御朱印と言えば、どこで得た知識かは記憶していないが「参拝者が写経をして、それをお寺に納めた証(あかし)としてお寺から授与される朱の印を押した書面」だということは知っている。ところがウィキペディアでは「朱印(しゅいん)は、主に日本の神社や寺院において、主に参拝者向けに押印される印章、およびその印影。敬称として御朱印(ごしゅいん)とも呼ばれる。‥‥‥現代では朱印は納経とかかわりなく参詣の証明となっている」と説明している。
神社の御朱印? 神社にお経を納めた証? 今まで「神社と御朱印」や「神社と納経」については考えたこともなかったが、「そう言えば友人が宮司として奉仕している神宮でも御朱印を授けていると言っていたなあ」と昔話を思い出した。
手元には決定版御朱印入門と愛蔵版御朱印巡礼(いずれも編者 淡交社編集局、発行所 淡交社)がある。そこには数多くの寺院や神社の御朱印が載せられており、その読み下しが付いている。そこに掲載されている御朱印には四国八十八ヶ所の第一番札所霊山寺、西国三十三所の第八番札所長谷寺などのお寺の御朱印だけでなく、伊勢神宮、熊野本宮大社、湊川神社などの神宮・神社のものもある。
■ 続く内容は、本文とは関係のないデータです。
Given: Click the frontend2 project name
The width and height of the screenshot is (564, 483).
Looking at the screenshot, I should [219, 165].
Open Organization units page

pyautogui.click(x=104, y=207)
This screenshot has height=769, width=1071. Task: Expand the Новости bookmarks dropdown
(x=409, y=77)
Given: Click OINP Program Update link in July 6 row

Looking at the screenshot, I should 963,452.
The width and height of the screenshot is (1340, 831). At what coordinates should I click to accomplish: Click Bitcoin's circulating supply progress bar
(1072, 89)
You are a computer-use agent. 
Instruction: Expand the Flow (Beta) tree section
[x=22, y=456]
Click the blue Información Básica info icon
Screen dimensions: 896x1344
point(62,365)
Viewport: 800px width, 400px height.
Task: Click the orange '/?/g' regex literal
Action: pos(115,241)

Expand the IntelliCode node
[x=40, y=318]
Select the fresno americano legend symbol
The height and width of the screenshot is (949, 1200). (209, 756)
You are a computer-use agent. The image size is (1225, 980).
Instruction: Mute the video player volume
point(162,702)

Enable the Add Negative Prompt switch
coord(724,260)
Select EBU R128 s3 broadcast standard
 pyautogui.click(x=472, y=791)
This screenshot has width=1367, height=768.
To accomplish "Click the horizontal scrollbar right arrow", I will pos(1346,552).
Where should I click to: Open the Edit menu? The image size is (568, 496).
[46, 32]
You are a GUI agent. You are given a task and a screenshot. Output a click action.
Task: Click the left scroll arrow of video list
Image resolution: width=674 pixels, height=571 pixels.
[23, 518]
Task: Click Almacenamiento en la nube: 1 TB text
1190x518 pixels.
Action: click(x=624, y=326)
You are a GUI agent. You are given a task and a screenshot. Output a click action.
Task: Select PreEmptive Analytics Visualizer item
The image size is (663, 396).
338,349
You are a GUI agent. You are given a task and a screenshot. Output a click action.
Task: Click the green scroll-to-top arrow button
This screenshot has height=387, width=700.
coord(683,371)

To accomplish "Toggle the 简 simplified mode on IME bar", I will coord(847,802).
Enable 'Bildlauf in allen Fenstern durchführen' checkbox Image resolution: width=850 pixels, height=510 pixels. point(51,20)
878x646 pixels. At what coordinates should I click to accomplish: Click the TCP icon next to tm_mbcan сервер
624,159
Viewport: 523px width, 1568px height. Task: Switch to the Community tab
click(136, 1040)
寺院と納経は理解できるが、神社と納経については気になった。決定版御朱印入門では、八木 透氏が「御朱印とは、元は寺院で写経し、それを奉納した証として授与されるものであった。……やがて、社寺参詣が観光の旅と結びつき、一般参拝者が増加するようになると、御朱印本来の意味が、経を納めなくとも、単に参拝した証として御朱印が授与されるようになる。またこのような慣習が神社にも影響を与え、後の時代には、寺院と同様に神社でも御朱印を出すようになったものと考えられる」と書いているが「このような慣習が神社にも影響を与え」という説明では、まだ疑問が残る。